#### TASK INSTRUCTIONS
Format every line of the data below as a Markdown table with the columns "No." and "Line", numbering the rows in order and skipping blank lines. Omit the pictures.

Dataset items:
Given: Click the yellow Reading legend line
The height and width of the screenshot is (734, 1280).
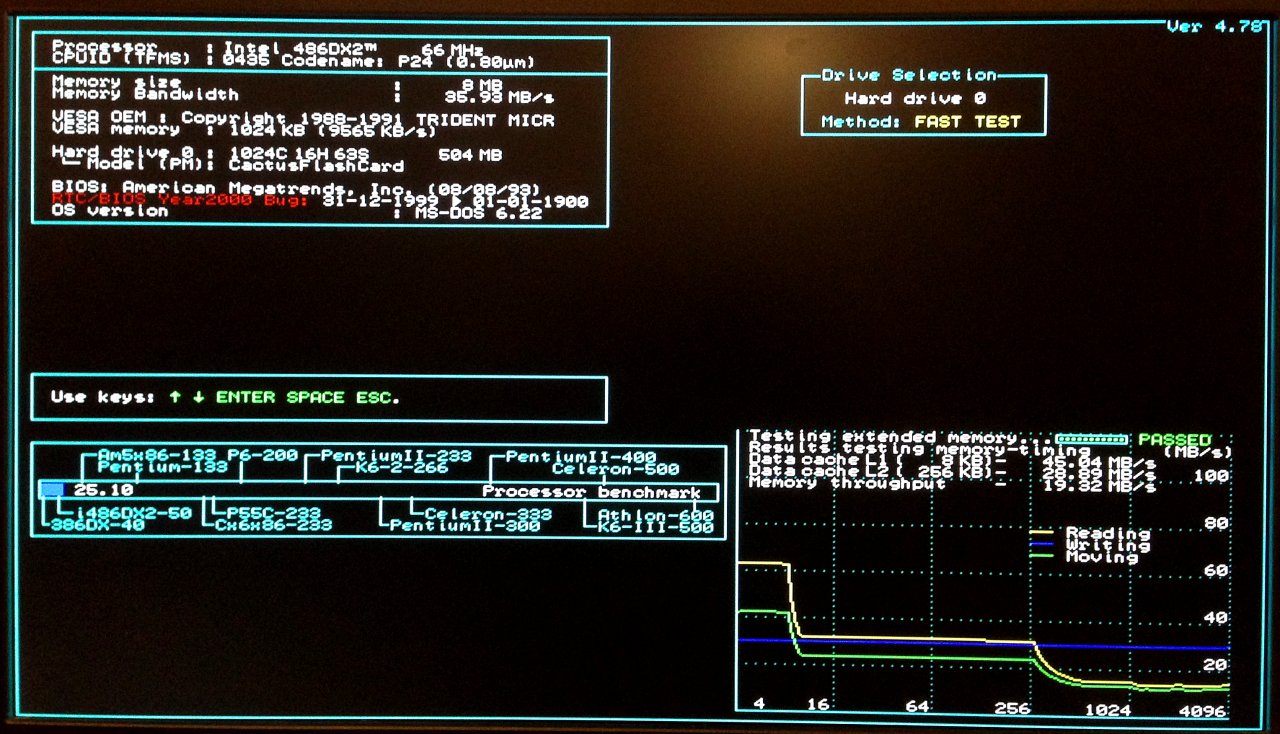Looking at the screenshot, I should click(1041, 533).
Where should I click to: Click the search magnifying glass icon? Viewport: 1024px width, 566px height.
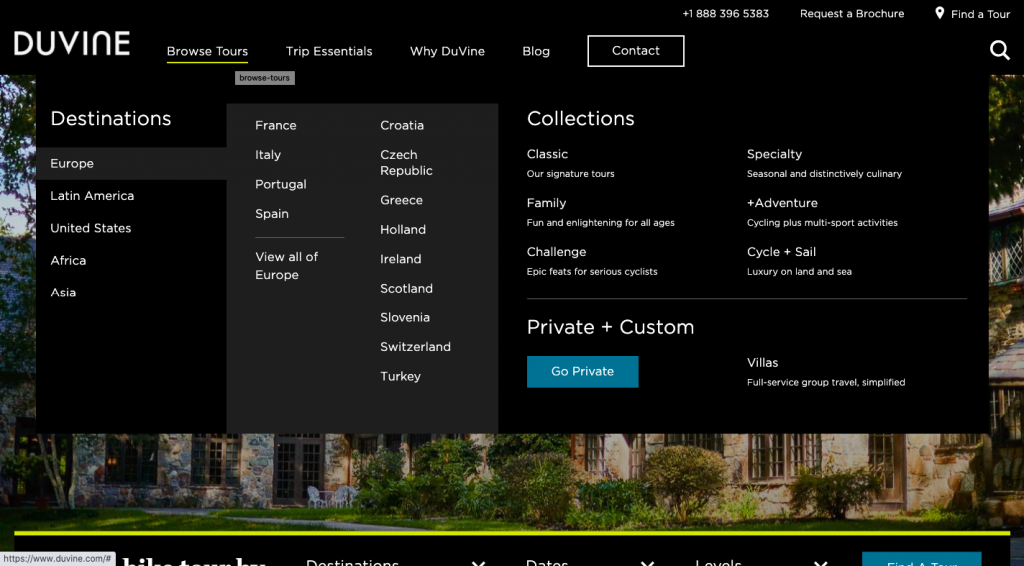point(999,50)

#### RESPONSE TO THE EXERCISE
| No. | Line |
|---|---|
| 1 | Given: Click the yellow Reading legend line |
| 2 | The height and width of the screenshot is (734, 1280). |
| 3 | Looking at the screenshot, I should click(1041, 533). |
| 4 | Where should I click to: Click the search magnifying glass icon? Viewport: 1024px width, 566px height. |
| 5 | point(999,50) |